>>>

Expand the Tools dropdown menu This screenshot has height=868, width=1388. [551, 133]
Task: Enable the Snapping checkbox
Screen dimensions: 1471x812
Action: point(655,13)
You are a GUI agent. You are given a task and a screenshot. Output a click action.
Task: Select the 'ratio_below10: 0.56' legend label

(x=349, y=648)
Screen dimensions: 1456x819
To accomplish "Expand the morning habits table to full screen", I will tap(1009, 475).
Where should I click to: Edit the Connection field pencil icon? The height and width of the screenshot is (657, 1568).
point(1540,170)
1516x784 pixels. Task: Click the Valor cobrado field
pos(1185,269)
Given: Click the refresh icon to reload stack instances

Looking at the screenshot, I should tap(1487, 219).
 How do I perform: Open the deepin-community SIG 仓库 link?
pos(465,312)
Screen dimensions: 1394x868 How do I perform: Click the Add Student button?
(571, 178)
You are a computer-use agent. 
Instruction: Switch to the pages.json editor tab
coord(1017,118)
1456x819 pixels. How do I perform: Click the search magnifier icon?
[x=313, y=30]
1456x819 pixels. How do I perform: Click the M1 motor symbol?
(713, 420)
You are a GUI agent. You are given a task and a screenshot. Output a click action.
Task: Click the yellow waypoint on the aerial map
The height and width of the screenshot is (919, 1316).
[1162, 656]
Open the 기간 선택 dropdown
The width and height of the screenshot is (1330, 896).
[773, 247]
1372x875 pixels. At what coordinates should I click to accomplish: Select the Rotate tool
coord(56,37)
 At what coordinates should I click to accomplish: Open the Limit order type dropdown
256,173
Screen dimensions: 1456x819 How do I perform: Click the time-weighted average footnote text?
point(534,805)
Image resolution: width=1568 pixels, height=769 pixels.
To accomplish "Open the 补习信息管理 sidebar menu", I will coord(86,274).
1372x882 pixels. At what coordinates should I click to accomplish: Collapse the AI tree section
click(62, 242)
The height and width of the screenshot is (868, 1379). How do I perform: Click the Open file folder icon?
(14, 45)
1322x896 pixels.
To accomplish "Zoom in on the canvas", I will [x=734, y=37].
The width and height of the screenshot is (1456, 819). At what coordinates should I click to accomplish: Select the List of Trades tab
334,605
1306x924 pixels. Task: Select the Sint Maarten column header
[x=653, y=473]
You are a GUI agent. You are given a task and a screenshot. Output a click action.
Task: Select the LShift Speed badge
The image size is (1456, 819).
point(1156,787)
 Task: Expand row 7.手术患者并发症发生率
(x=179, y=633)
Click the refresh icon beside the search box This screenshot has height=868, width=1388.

<<<

From the data above, determine how many lines hold "This", and write only the number.

2